→ **EXERCISE DETAILS**
Everything in the listing below must be duplicated exactly.

++++ DATA RECORDS ++++

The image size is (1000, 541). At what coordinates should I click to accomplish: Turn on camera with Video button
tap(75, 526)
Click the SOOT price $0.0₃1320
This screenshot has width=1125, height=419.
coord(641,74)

++++

→ **RESPONSE FOR THIS EXERCISE**
The image size is (1000, 541). At what coordinates should I click to accomplish: Turn on camera with Video button
tap(75, 526)
Click the SOOT price $0.0₃1320
This screenshot has width=1125, height=419.
coord(641,74)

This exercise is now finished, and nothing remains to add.